[start of Data provided]
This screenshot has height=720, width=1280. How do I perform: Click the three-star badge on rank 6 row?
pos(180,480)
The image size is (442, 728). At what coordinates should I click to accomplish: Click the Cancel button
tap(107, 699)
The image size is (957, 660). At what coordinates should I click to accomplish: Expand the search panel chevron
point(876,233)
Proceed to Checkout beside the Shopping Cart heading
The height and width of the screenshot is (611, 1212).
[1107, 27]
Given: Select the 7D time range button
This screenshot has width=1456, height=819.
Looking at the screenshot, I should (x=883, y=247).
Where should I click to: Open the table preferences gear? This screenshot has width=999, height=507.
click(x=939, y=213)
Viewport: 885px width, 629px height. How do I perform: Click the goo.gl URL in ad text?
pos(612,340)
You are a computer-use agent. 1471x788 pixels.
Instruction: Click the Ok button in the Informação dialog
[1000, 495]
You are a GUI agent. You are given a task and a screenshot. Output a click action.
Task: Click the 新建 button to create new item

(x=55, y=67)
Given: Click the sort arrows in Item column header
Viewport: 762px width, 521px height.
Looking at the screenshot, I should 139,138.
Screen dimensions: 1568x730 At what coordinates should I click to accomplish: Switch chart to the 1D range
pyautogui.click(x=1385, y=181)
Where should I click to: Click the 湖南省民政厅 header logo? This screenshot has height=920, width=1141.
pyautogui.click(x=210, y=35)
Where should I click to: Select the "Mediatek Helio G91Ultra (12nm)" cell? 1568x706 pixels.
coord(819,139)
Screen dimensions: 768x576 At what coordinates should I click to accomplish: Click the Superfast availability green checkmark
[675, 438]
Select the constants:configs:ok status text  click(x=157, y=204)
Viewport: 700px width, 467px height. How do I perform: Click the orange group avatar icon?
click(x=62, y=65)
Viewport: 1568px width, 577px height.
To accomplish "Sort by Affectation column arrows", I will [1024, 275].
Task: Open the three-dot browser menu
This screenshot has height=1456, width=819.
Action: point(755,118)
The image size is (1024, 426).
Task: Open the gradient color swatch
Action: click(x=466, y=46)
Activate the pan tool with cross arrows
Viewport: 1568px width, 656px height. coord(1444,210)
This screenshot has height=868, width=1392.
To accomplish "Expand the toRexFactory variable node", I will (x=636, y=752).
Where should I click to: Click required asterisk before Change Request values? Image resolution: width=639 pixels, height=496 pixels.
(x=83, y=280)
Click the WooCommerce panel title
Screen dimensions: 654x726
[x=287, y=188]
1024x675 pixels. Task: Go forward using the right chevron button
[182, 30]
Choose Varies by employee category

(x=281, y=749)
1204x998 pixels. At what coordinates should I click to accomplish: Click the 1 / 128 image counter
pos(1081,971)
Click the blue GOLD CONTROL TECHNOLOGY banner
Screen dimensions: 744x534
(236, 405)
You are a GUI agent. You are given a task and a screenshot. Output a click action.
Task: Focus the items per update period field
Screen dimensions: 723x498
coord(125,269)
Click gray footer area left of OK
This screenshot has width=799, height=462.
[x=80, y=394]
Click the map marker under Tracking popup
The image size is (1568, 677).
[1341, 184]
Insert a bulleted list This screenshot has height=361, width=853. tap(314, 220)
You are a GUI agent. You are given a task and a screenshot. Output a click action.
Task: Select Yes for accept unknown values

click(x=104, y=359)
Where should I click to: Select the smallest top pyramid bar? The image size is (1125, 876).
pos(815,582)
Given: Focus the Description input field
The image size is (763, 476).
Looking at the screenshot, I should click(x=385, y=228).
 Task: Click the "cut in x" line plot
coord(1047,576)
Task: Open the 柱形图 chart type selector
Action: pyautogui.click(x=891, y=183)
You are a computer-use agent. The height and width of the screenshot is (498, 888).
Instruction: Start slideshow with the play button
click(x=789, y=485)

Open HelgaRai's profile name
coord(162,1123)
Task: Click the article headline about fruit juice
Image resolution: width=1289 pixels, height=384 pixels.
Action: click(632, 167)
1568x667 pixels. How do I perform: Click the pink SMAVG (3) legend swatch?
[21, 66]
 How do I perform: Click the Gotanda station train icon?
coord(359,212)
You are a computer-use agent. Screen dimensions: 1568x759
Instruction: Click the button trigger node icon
[end of Data provided]
Problem
Pull out each line of the items above that contains the word "will", and copy those lines.

Solution
To accomplish "Sort by Affectation column arrows", I will [1024, 275].
To accomplish "Expand the toRexFactory variable node", I will (x=636, y=752).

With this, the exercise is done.